Please filter the entries for the word "agent" and copy every line that has it.

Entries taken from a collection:
>>>>
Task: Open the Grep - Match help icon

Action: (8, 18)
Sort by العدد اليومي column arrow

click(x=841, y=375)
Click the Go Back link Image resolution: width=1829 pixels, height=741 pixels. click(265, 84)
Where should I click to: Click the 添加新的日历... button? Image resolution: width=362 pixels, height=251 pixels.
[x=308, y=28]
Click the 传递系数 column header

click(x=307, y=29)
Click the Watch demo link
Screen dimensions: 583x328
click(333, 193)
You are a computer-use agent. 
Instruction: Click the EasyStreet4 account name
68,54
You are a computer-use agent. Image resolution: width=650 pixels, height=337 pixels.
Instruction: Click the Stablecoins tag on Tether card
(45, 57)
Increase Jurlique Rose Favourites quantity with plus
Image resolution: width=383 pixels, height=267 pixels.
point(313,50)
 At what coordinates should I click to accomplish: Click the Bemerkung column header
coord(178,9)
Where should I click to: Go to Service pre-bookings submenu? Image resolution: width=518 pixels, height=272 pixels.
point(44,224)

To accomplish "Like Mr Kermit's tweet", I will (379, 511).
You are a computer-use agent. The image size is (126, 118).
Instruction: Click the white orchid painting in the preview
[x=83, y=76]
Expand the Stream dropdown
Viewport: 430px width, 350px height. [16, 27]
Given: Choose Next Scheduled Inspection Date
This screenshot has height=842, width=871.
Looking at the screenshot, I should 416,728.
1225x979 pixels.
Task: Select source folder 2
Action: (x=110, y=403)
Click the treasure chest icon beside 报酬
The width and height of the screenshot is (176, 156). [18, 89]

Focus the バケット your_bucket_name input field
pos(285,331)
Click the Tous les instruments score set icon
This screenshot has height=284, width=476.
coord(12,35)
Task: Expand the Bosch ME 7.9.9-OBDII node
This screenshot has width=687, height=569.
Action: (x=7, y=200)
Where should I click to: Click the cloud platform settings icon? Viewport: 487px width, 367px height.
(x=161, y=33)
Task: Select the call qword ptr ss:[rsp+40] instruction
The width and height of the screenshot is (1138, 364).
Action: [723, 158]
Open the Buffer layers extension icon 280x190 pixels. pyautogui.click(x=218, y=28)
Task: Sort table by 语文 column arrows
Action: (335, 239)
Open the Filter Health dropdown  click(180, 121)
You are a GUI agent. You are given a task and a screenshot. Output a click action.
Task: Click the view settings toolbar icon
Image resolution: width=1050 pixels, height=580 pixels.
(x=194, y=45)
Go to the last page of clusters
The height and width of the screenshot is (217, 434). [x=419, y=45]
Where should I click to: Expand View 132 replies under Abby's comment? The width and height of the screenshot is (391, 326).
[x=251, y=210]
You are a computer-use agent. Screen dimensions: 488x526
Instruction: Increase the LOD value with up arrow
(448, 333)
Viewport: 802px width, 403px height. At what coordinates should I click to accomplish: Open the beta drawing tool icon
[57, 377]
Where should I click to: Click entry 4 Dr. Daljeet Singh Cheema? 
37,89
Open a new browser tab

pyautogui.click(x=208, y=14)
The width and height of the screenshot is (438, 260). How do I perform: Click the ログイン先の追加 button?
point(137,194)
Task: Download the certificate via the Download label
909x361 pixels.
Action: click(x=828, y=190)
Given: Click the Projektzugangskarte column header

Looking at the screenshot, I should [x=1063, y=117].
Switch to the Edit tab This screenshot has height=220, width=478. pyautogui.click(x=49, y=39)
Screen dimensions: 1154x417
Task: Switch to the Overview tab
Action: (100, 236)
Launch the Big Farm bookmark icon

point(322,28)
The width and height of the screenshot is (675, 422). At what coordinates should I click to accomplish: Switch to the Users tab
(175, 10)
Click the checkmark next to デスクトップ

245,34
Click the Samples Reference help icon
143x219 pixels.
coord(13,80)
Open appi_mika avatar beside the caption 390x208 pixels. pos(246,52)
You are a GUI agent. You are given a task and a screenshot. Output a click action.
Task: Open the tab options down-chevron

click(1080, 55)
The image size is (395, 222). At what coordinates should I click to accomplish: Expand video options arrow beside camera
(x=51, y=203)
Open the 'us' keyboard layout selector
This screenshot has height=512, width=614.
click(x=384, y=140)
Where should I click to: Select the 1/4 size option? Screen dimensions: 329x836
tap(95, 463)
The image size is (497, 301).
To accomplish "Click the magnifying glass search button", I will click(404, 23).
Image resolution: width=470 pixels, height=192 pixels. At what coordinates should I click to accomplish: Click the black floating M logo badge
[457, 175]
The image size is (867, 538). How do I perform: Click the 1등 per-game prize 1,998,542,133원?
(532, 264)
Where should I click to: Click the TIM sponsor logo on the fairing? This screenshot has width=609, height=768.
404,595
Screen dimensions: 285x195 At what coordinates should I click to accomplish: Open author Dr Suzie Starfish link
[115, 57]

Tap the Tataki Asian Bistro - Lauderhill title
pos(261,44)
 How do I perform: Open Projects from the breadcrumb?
<<<<
Written answer:
You are a computer-use agent. 
You are a computer-use agent. Image resolution: width=650 pixels, height=337 pixels.
You are a computer-use agent. The image size is (126, 118).
You are a GUI agent. You are given a task and a screenshot. Output a click action.
You are a computer-use agent. Screen dimensions: 488x526
You are a GUI agent. You are given a task and a screenshot. Output a click action.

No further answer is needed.